Their head coach, Bram Stephen, signed on to the Griffins around the same time, and grew along with them and the rest of the team. Now, the Griffins are reaching like never before for a post-season championship. But Benn and Proulx’s journey to become Griffins record-setters was far from straightforward.
Shawn Proulx grows alongside his coach, Bram Stephen
Proulx and Stephen go way back. Like several current Griffins and alumni, Proulx played under Stephen for a few years before joining MacEwan. After this spring, the pair will have worked together for seven seasons, including five straight at MacEwan.
“It’s more of a partnership, I think, after a certain amount of time,” Stephen says. “You stop looking at it as a coach and player relationship.”
They’ve both watched each other grow over that time, thanks to the family-like bond they share. Stephen’s first season as a the Griffins coach was also Proulx’s rookie outing.
“(Proulx) used to be a very energetic, very rebellious person,” Stephen says of the two seasons he served as assistant coach for Proulx with the Drayton Valley Thunder. “On the ice, he was a feisty player, (an) aggressive player who fought a fair bit.”
With 0.2 points per game and 342 penalty minutes posted in his junior career, Proulx’s primary contribution to his teams was one of character.
“I scored 11 goals in 171 games,” Proulx says. “I was not a not a goal scorer. I was a fighter.”
When Proulx reunited with his old coach at MacEwan, he noticed the change in Stephen right away.
“I could just see how much more confident he was in the dressing room talking to the guys, how much more intelligent he was when it came to the game,” Proulx says.
In his first Griffins season, Proulx’s teammates needed any offence they could get. One assistant coach even told the brazen forward to tunnel vision on the net on every rush.
“I was told not to pass the puck, so I listened,” Proulx says. “I wasn’t looking to pass. I was looking to shoot and score goals.”

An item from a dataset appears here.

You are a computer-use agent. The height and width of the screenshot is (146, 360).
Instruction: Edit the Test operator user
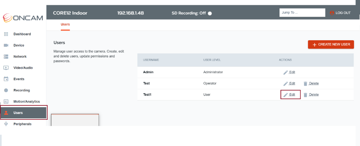coord(289,83)
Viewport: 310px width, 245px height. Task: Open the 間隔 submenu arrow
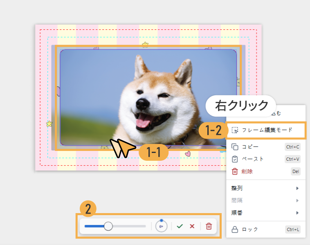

Proulx’s role evolved as the team’s skill with the puck increased each season, and then he realized some of the bad habits he’d gotten into.
“I could have made that, you know, backdoor pass with his guy wide open, but here I’m trying to shoot the puck … and it doesn’t go in,” Proulx says. “You kind of look stupid when you’re watching video of something you could’ve done right, and you’re doing something completely wrong.”

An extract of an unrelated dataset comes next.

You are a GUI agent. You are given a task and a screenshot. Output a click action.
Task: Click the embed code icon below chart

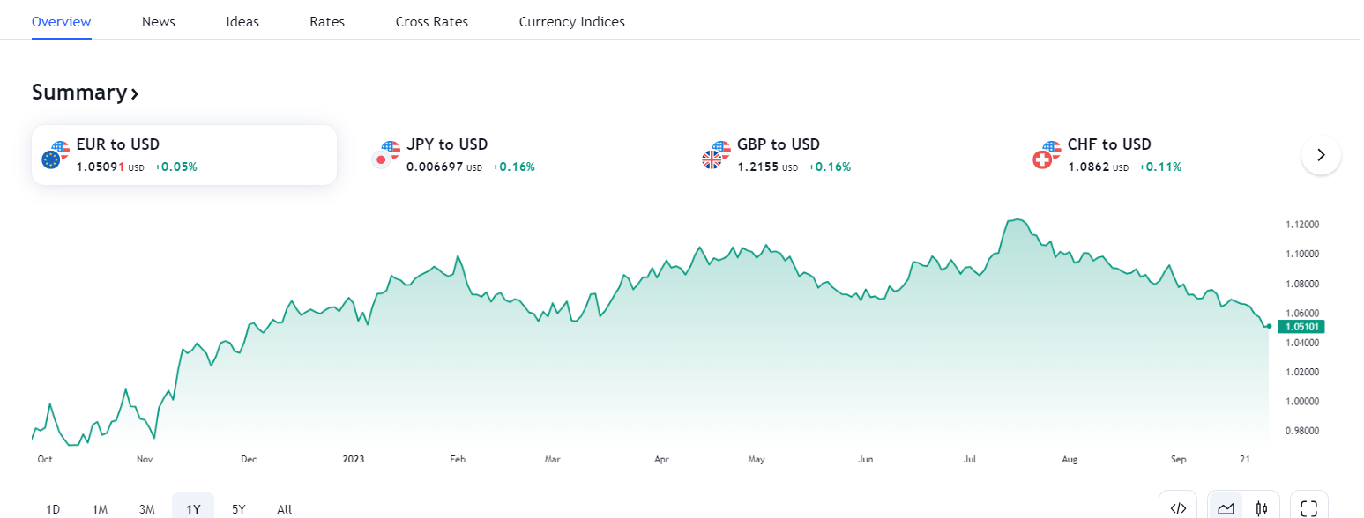pyautogui.click(x=1177, y=507)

But watch he did, and bit by bit, he matured into the shutdown, two-way centreman that the Griffins rely on every night.
“It doesn’t happen over a short period of time,” Stephen says. “It sort of evolves slowly, and you don’t really notice the change until the player is suddenly just different when you look.”
One year after Proulx joined the squad in 2012, Benn walked onto the ice at a Griffins tryout, and four years later, he’s captain to one of the most competitive squads the Griffins have put on the ice in years. His path to the tryout and eventual captaincy was a winding one.
Ryan Benn was a Junior A healthy scratch, but he knew he could play
Benn’s parents threw him on the ice when he was 18 months old. By the time he was five, he got his first feel for hockey, one touch at a time.
“I was terrible,” Benn says. “I was the worst kid. I touched the puck maybe once per time I got to play a game.”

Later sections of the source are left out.